A Letter to Judge O’Toole

Dear George,

I know it is right and proper that I address you as “Your Honor” but I looked up the definition of the word today and now I have a problem.

Honor, according to the dictionary, means “high respect, esteem” as well as “honesty, fairness, or integrity in one’s beliefs and actions: a man of honor.”

In light of those definitions and the recent charade of a trial for Dzhokhar Tsarnaev, over which you presided, I believe you can understand my dilemma.

I have zero expectation that you will ever read what I write today. If I thought you might, I wouldn’t change a single word however, for I do not esteem you, nor do I believe you to be a man who acts with honesty, fairness or anything remotely resembling integrity.

In an extreme display of hubris, you refused, not once, but three times to allow the trial of Dzhokhar Tsarnaev to be moved in order to give the accused a chance of fairness and justice before the law. Shame on you!

Do you know what the Bible has to say about pride? It goes before a fall. Expect it, George. The fall will come. It matters not whether you believe.

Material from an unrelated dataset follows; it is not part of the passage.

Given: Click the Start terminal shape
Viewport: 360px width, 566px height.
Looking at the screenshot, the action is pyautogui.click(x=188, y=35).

I also took it upon myself to research the oath of judges:

“I, George A. O’Toole Jr., do solemnly swear (or affirm) that I will administer justice without respect to persons, and do equal right to the poor and to the rich, and that I will faithfully and impartially discharge and perform all the duties incumbent upon me as _____ under the Constitution and laws of the United States. So help me God.”

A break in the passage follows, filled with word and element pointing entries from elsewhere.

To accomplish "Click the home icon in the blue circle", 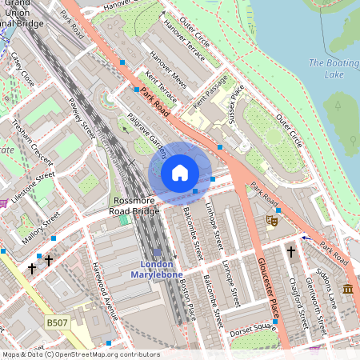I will coord(180,172).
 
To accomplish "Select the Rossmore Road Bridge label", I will coord(134,206).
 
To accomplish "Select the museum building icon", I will coord(347,289).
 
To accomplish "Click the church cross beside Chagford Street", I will coord(290,251).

In this, sir, you have failed miserably. With unbridled zeal to wield power over and exact vengeance upon the one accused of the bombing of the Boston Marathon, you have acted to ensure your legacy with this trial. I am quite certain, however, that you will be remembered in a way that will not please you.

You have shown yourself to be incapable of impartiality. To this day, in regard to this trial, you continue to behave as if you are above the laws of this country.

Your actions remind me of a movie I once saw. “Dangerous Liaisons” is a story of unprincipled acts of immorality, treachery, deceit and intrigue set in pre-Revolutionary Paris. Lives are destroyed by the self-serving actions of two rich and powerful players.  

You may find the character played by Glenn Close to be of special interest. When her treachery done in secret is revealed, the fall from grace is spectacular. I offer the final two scenes in closing for they are more powerful than anything else I could say.

3 thoughts on “A Letter to Judge O’Toole”

  1. Wonderful blog Lynn! Its fantastic to know someone called out to O’Toole on the lack and irresponsibility he took under oath of him being judge. That is one corrupted man who needs to realize that his hands contain an innocent young mans blood. He sat there day after day siding with govt. and never defense. He knew exactly what he wanted….Jahar’s death and a pat on the back from Ortiz and Co…not to mention a full bank account. For what? He may be known to Boston as hero for helping take Jahar’s life..but in God’s eyes he’s a loser! O’Toole should read this blog. Might open his eyes and realize ‘ his oath’ meant nothing! Great work Lynn!

  2. What I wouldn’t give to see the final scene of Dangerous Liaisons play out in O’Toole’s life when he gets “boo’d” out of his own country club!

  3. Bravo Lynn!! I love it! Beautifully and so truthfully spoken. I suggest you print this out and mail it to George right away. Let him know that not everyone bows down to corrupt judges, and that not everyone believes Dzhokhar Tsarnaev had a fair trial, with the exception of those in Boston, including the jurors, who wanted nothing less than death for this young man, regardless of the lack of evidence, or the many mitigating circumstances. Maybe reading his oath again might remind him that he has failed horribly in his duty as a judge and should be ashamed for anyone to call him your honor, and although he may think it, he is not God. He is a hateful loser with Dzhokhar’s blood all over his hands.